◆ **Exercise details**: Produce a word-for-word copy of the data that follows, excluding images.

┌──

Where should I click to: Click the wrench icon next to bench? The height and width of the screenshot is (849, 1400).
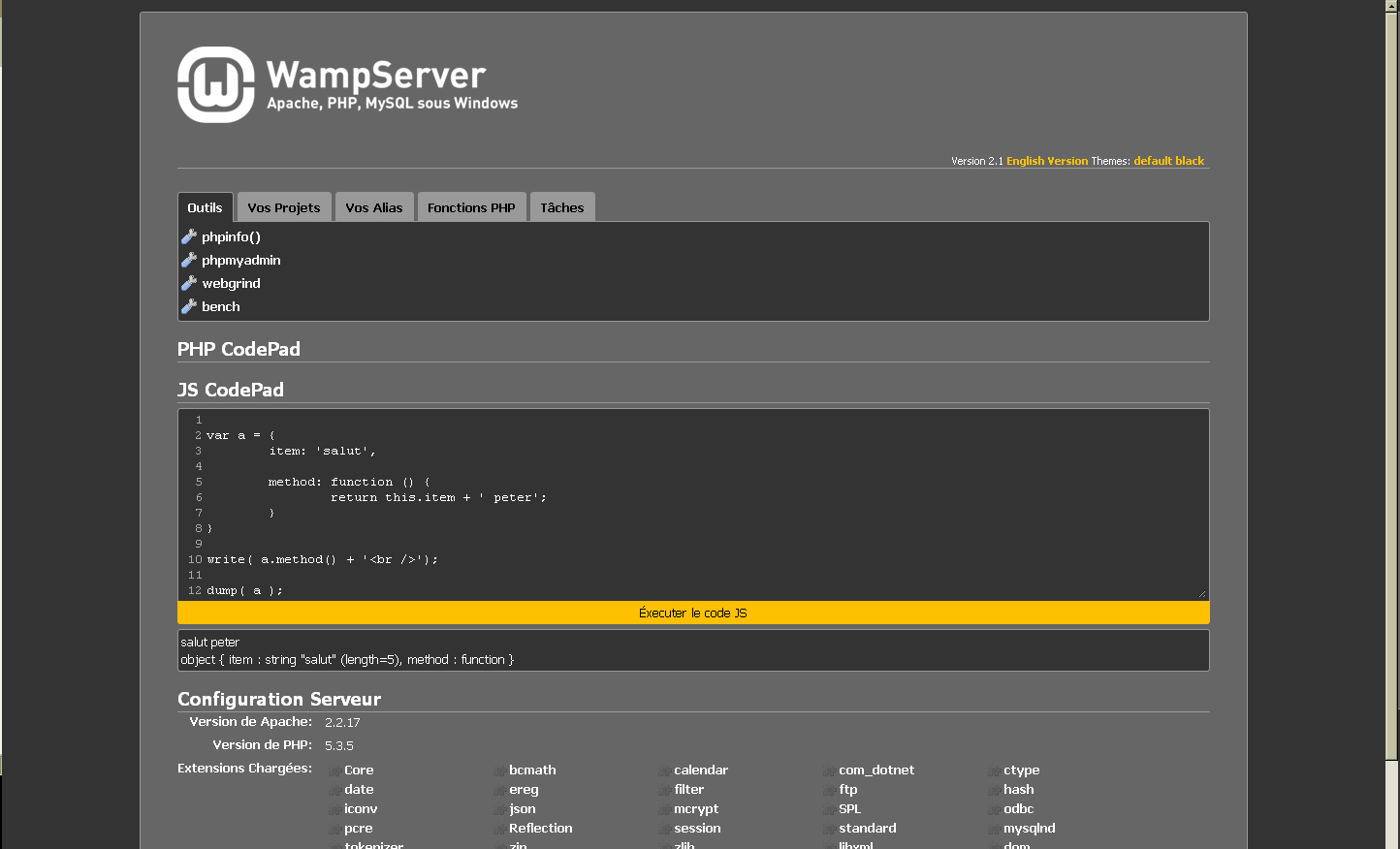[x=189, y=306]
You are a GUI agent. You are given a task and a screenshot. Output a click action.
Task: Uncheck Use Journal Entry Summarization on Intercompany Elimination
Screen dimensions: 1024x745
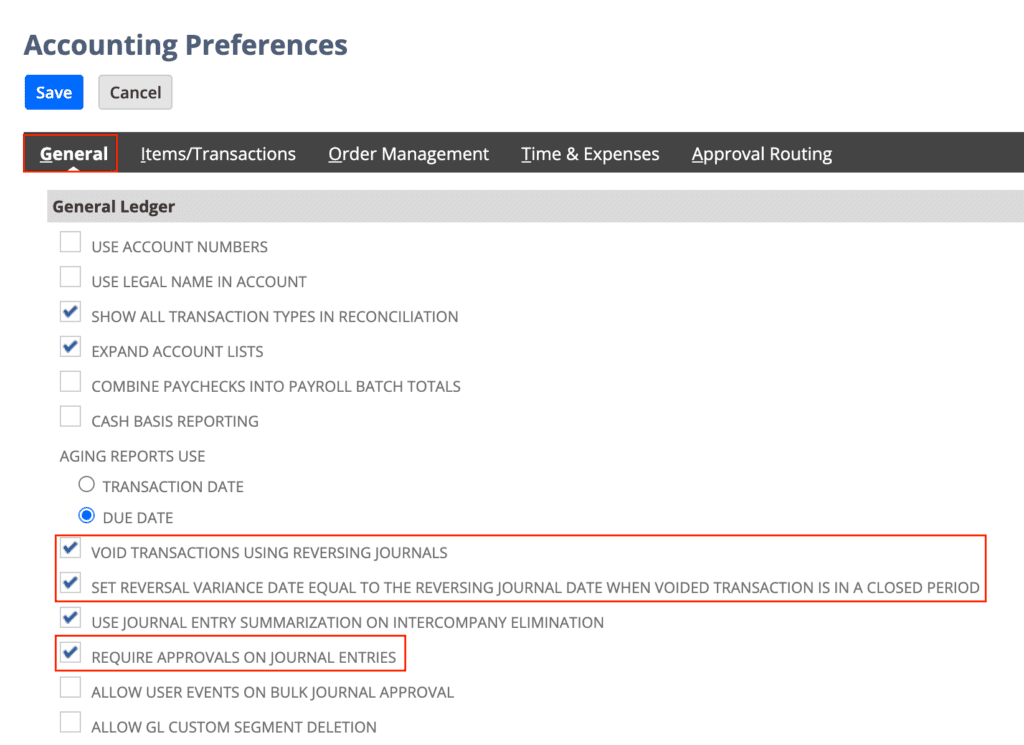click(71, 618)
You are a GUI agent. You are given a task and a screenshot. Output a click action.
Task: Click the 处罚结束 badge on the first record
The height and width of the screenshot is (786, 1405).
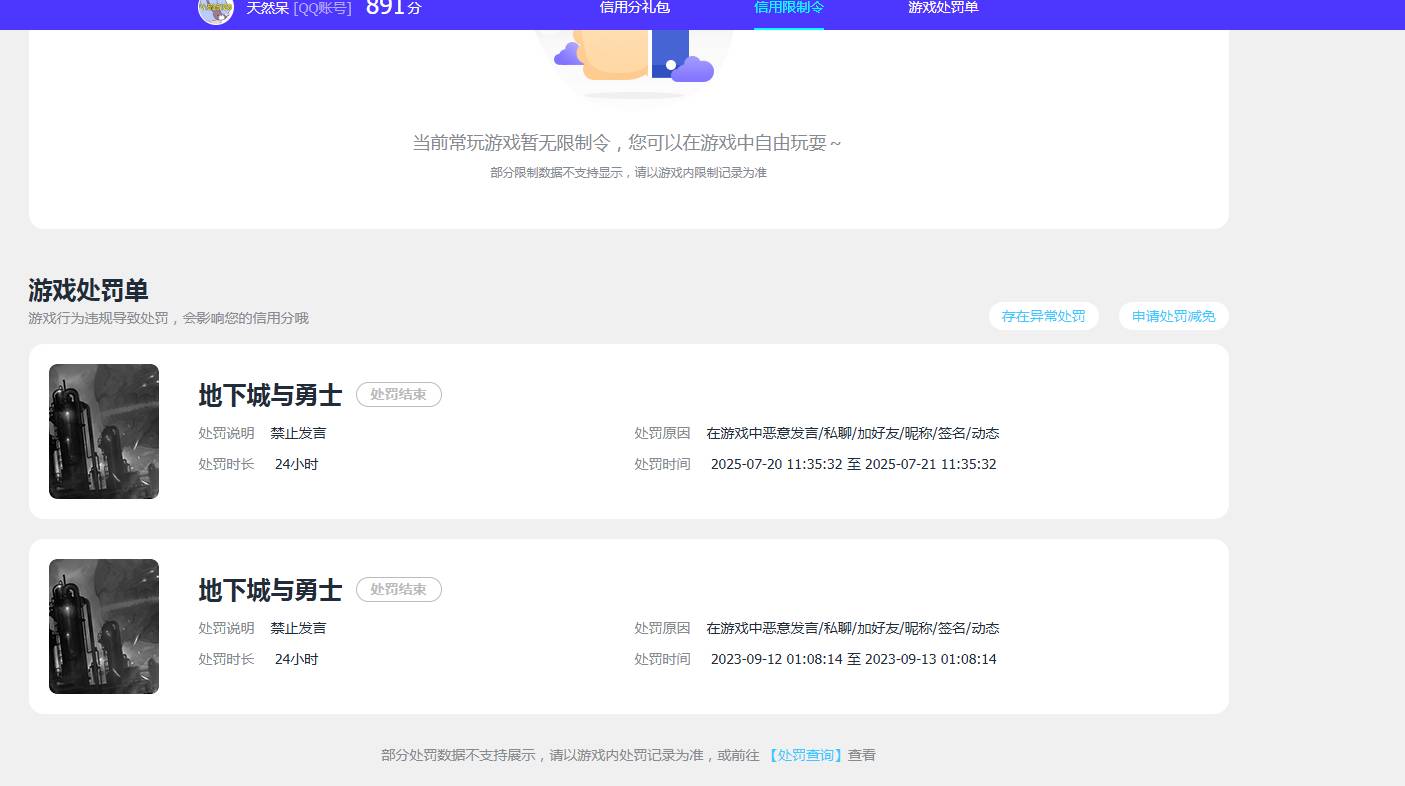[x=398, y=394]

└──

◆ **Task solution**:
Where should I click to: Click the wrench icon next to bench? The height and width of the screenshot is (849, 1400).
[x=189, y=306]
You are a GUI agent. You are given a task and a screenshot. Output a click action.
Task: Uncheck Use Journal Entry Summarization on Intercompany Elimination
Screen dimensions: 1024x745
click(71, 618)
You are a GUI agent. You are given a task and a screenshot. Output a click action.
Task: Click the 处罚结束 badge on the first record
The height and width of the screenshot is (786, 1405).
[x=398, y=394]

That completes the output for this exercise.